Five minutes later, the Bears caught up, courtesy Levko Koper. Then, with 33 seconds left, the winning goal came as Kruise Reddick put a one-timer through Hewitt. The Thunderbird goalie would head to the bench for the extra attacker in the final seconds, and Lockhart and Fleming had multiple chances in tight, but Golden Bear goaltender Luke Siemens held fast to give his team the win.

Giving up three third period goals to lose by one is a heartbreaking way to go, but credit the T-Birds for never giving up against the best team in the league. This series was much closer than last year’s (5-1, 6-2 losses), and the team played with serious heart facing slim odds. It’s easy to get caught up in ‘what ifs’ after a close playoff loss, but one can’t help but wonder what the outcome could’ve been had Williams not been taken out of the game, especially considering the way he’d been playing.

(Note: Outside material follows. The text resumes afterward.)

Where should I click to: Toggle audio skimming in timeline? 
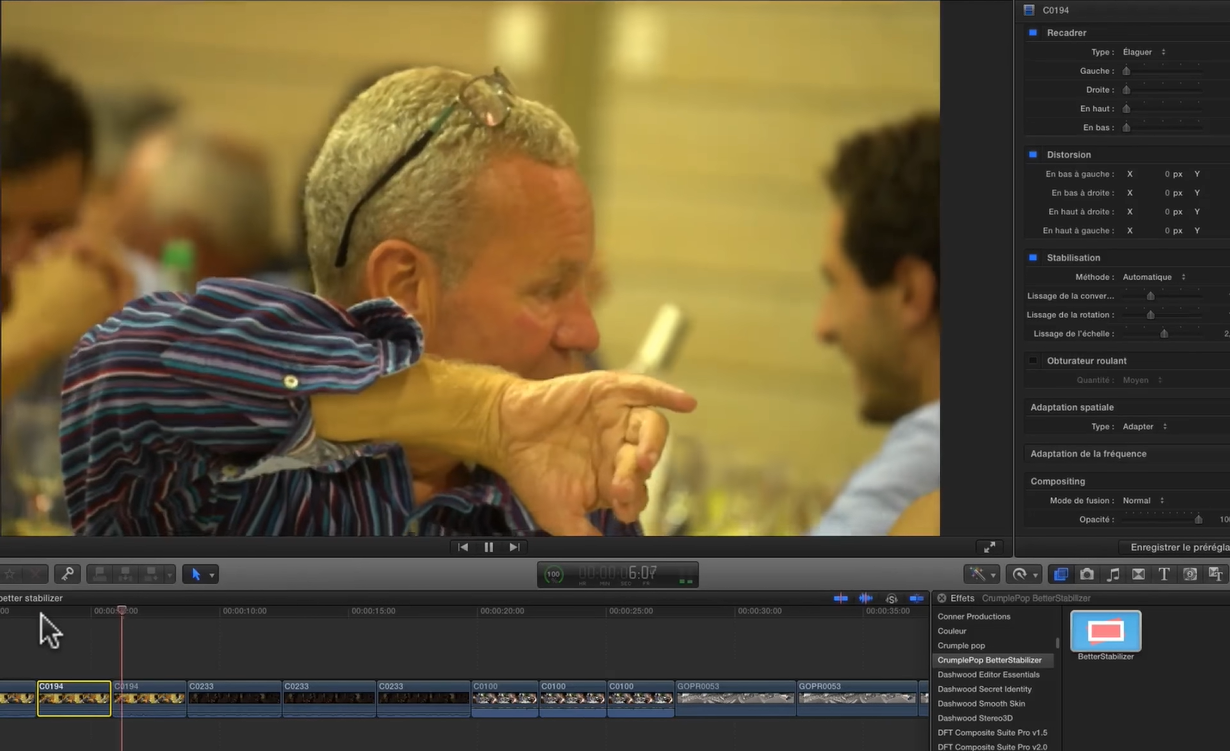point(866,598)

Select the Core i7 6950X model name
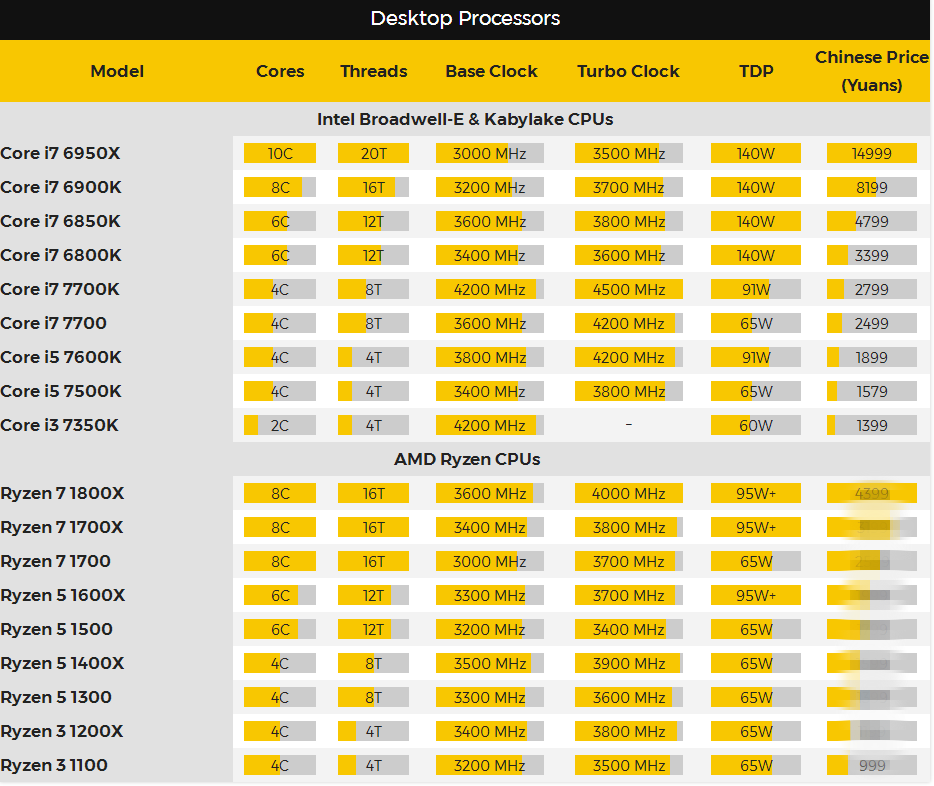(x=60, y=153)
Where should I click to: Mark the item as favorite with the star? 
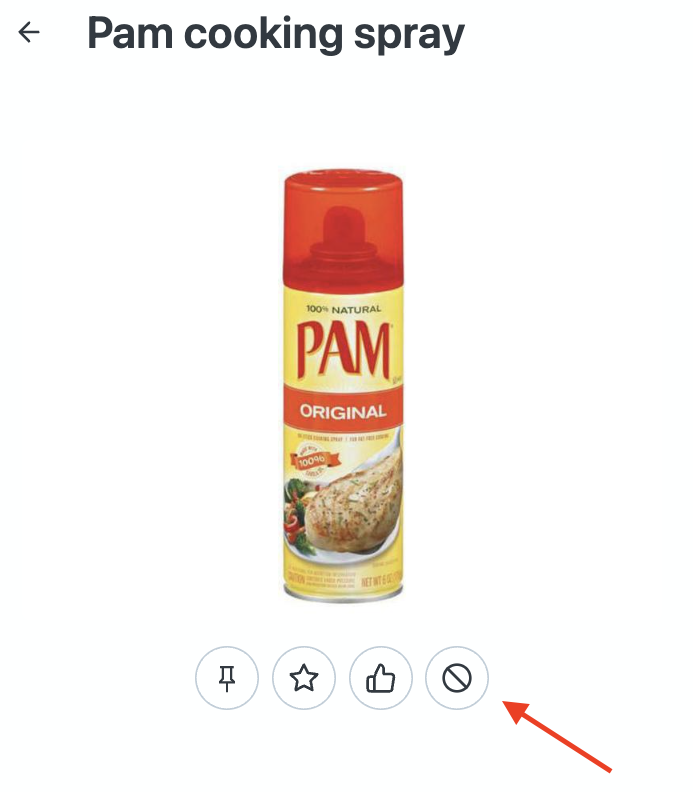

Either way, this season has been one of impressive growth for the Thunderbirds, as they finished fourth overall in the Canada West conference to earn themselves a home playoff date for the first time since 1971[link]. Their regular season improved under new head coach and longtime Thunderbird Tyler Kuntz[link], and some new additions, most notably Eric Williams, the first-year who will surely be their starting goaltender for the foreseeable future and Manraj Hayer, the speedy winger who seems to have found a home on the top line with Wilson and Bardaro -- helped them along the way.

Only forward Nate Fleming and captain D-man Ben Schmidt are in their final year of eligibility -- no doubt two big pieces of this team, but in terms of quantity lost, the T-Birds are in good shape. And with the new additions looking comfortable in blue and gold, the future is looking bright. If you’ll indulge my Canucks-Blackhawks metaphor, we’re due for a dramatic finish next March.